> _Objetivo 1_
Según el texto fuente, ¿en qué archivo se guardan las predicciones para el envío?
> _Objetivo 2_
Reproduce palabra por palabra el pasaje del texto fuente que va de "# Predicción en" a "final_cls.classes_ == 1].squeeze()".

> _Texto fuente_
--------------------------------

AUC-ROC validación: 0.88985


In [19]:
# Para hacer submit.
all_data_cls = make_pipeline(StandardScaler(), SimpleImputer(), xgb.XGBClassifier(
    objective='binary:logistic',
    seed=seed,
    eval_metric='auc',
    max_depth=best_max_depth,
    learning_rate=best_learning_rate,
    n_estimators=best_n_estimators,
    gamma=best_gamma,
    subsample=best_subsample,
    min_child_weight=best_min_child_weight,
    colsample_bytree=best_colsample_bytree,
    reg_lambda=best_reg_lambda,
))

all_data_cls.fit(X, y)

# Predicción en la data de kaggle para submitear.
kaggle_data = kaggle_data.drop(columns=["conversion"])
y_preds = all_data_cls.predict_proba(kaggle_data.drop(columns=["ROW_ID"]))[:, final_cls.classes_ == 1].squeeze()

# Generamos el archivo para submit en base a lo predicho.
submission_df = pd.DataFrame({"ROW_ID": kaggle_data["ROW_ID"], "conversion": y_preds})
submission_df["ROW_ID"] = submission_df["ROW_ID"].astype(int)
submission_df.to_csv("xgboost_model/xgboost_model.csv", sep=",", index=False)

--------------------------------

Datos registrados
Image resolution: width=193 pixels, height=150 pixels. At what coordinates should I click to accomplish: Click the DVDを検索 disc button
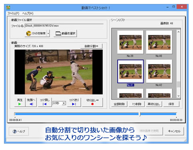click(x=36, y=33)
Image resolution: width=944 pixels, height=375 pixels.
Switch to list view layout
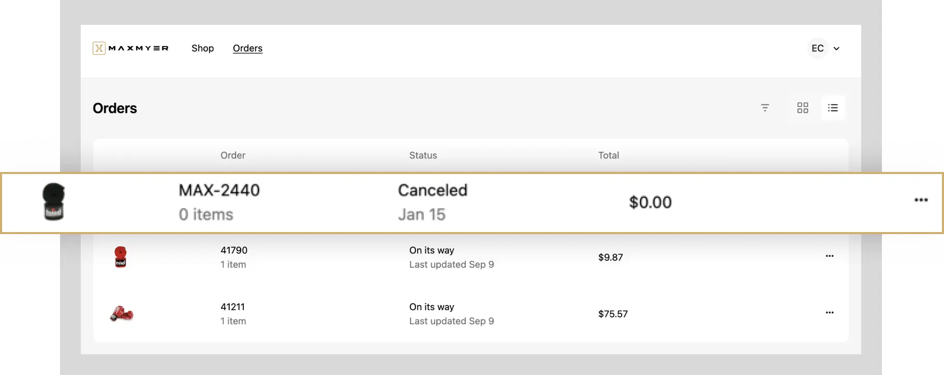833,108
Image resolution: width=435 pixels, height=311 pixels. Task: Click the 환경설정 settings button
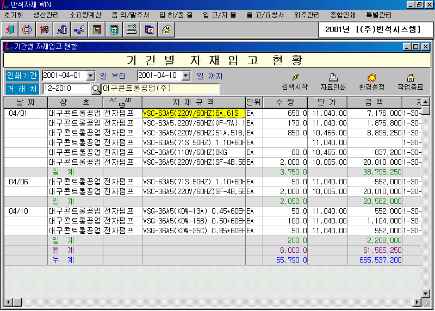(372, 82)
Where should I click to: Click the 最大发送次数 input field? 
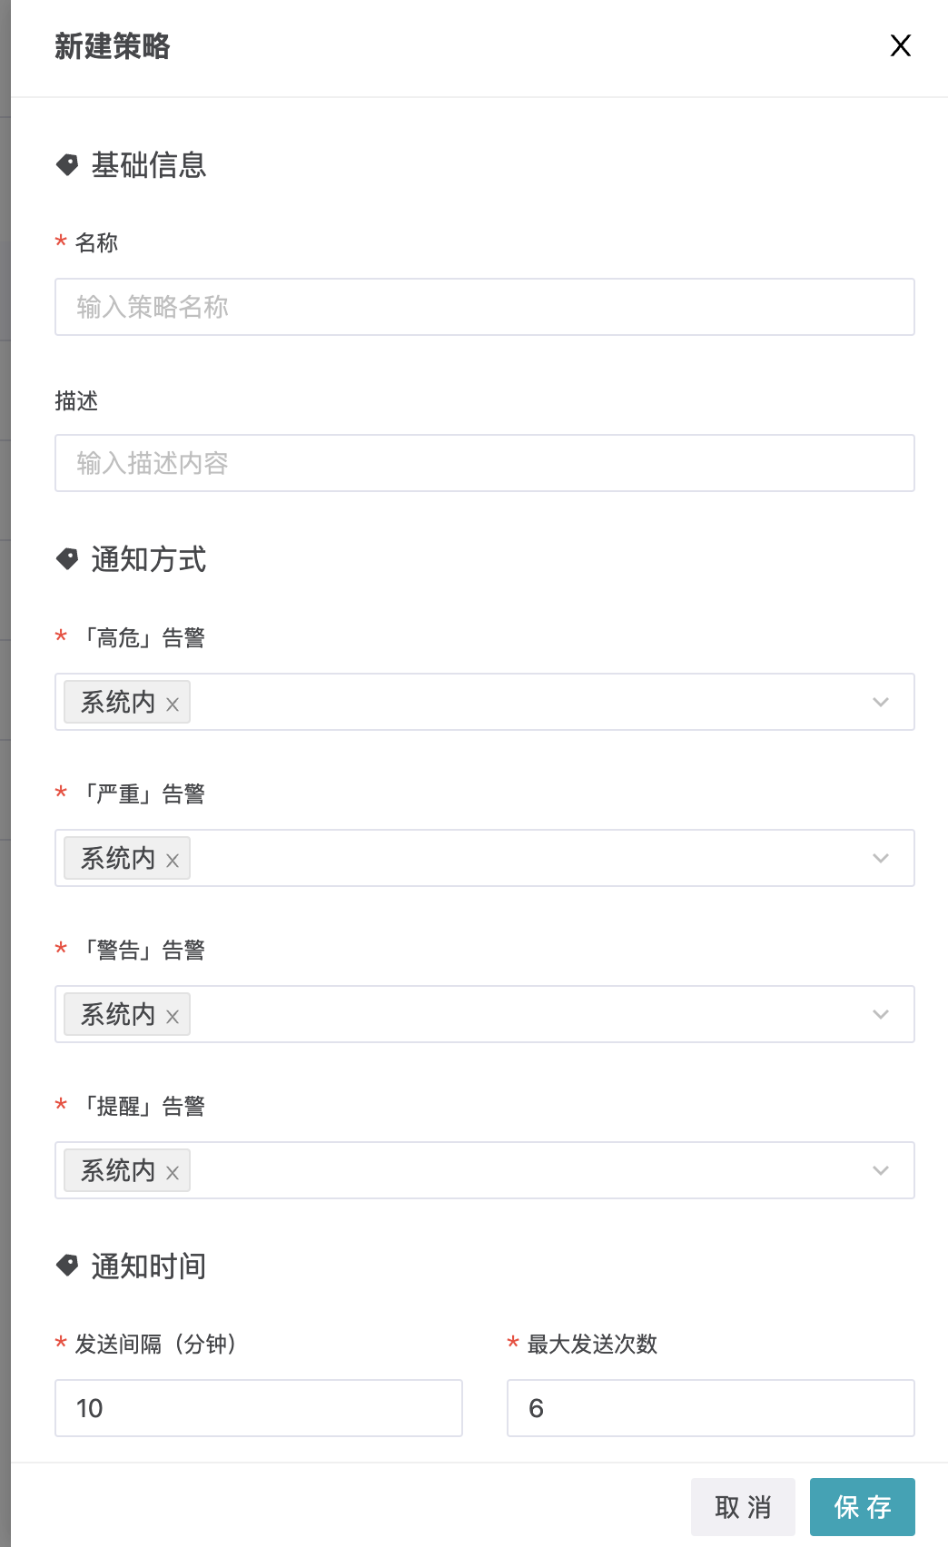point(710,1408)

--------------------------------

> _Respuesta completa 1_
En el archivo "xgboost_model/xgboost_model.csv".

> _Respuesta completa 2_
# Predicción en la data de kaggle para submitear.
kaggle_data = kaggle_data.drop(columns=["conversion"])
y_preds = all_data_cls.predict_proba(kaggle_data.drop(columns=["ROW_ID"]))[:, final_cls.classes_ == 1].squeeze()